III. Таинственный дар
В архиве Георгия Васильевича Свиридова сохранился любопытный документ — звуковое письмо Вадиму Валериановичу Кожинову, которое композитор надиктовал на магнитофон после того, как прочитал книгу Кожинова “Стихи и поэзия”. Публикуем текст этого “письма”.
* * *
“Вопрос о восприятии музыки, поэзии, вопрос вообще о этих двух стихиях творческих, вопрос исключительно сложный. Вы касаетесь его крайне бегло, поверхностно, хотя и говорите об этом категорически. Мне кажется, вы допускаете одну ошибку. Дело заключается в том — как дан человеку дар составлять стихи, так дан дар человеку чувствовать поэзию. Есть люди глухие к поэзии и есть люди глухие к музыке. Я знаю многих музыкантов, которые хорошо разбираются в музыке, и я даже знаю, что это хорошие музыканты, но глухие к поэтическому слову. Это бывает. Далеко не каждому человеку дан дар слышать музыку. Начинает талантливый человек писать стихи, у него талант обнаруживается в любви к поэзии, в любви к стихотворению, точно так же, как талант музыканта сначала обнаруживается в любви его к музыке, а потом из этого вытекает его высший дар к собственному творчеству. Сначала он знакомится с поэтическим творчеством или с музыкальным, любит его, воспринимает, и потом из него родится дар творческий. Но есть люди совершенно глухие к музыке, и никакой культурой пробудить это чувство невозможно, никаким воспитанием.

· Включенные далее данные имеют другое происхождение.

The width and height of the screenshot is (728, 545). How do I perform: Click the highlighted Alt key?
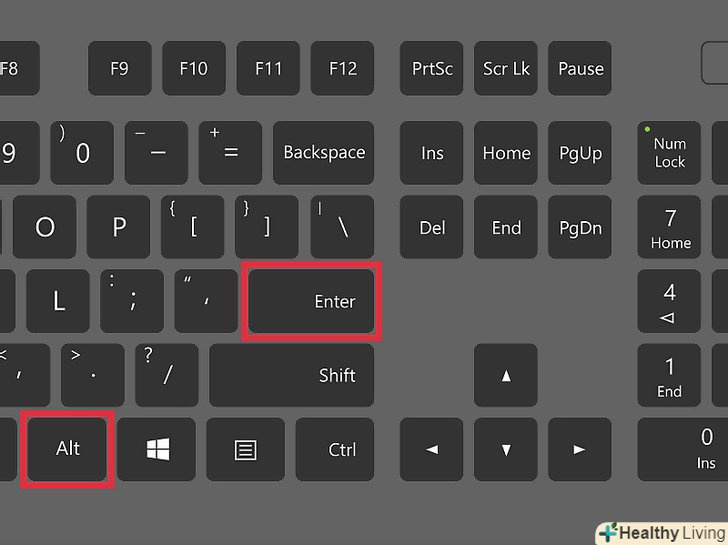tap(67, 449)
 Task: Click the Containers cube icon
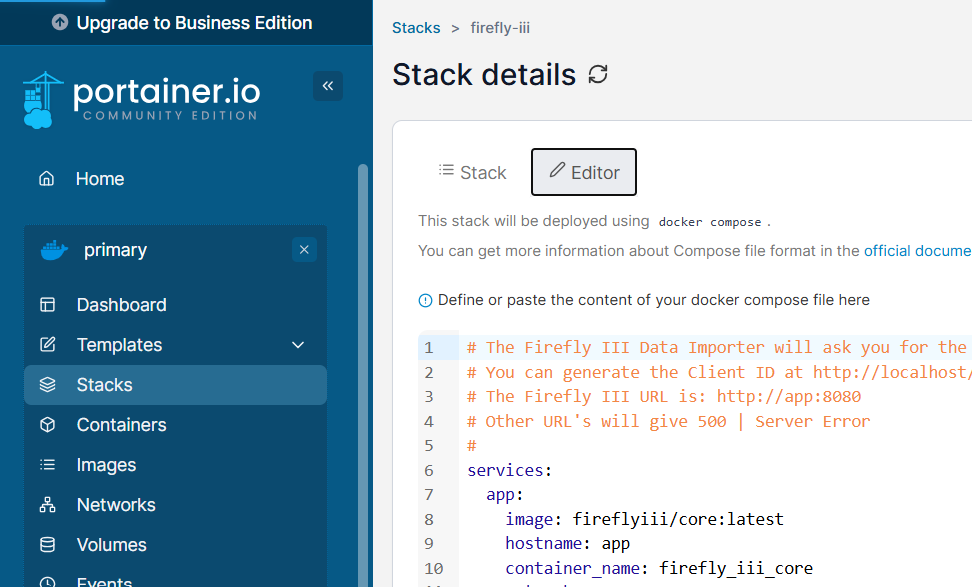(47, 425)
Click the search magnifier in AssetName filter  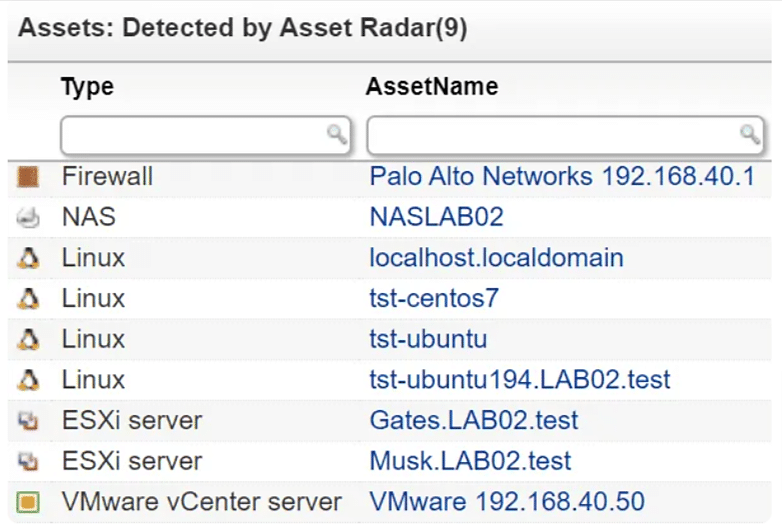pos(748,134)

Глубокого чувства музыки был лишен Толстой. То, что он писал о музыке, это крайне предвзято. Мне казалось, что он понимает грандиозную силу этого искусства, но оно ускользает от него, и поэтому он в конце концов его возненавидел. То же самое с поэзией. Он ее отвергал. Вот он читал одно время Тютчева, а потом отверг его. Он поэзию вообще не любил. Ему не был дан дар ощущения поэзии как великого искусства. Он любил Тютчева за глубину, за философичность, но именно за мышление, а не за саму поэзию.
Мне кажется, далеко не всем дан этот дар, другое дело, если он есть у человека, то культура поможет ему этот дар развить, образовать, научить его разбираться в музыке. Но сама культура не в состоянии дать человеку дара любви к музыке, он дается только от природы. Это то, что называлось в Греции словом “филярмони” — это значит любовь к звуку, вот эта любовь к звуку дается только от природы.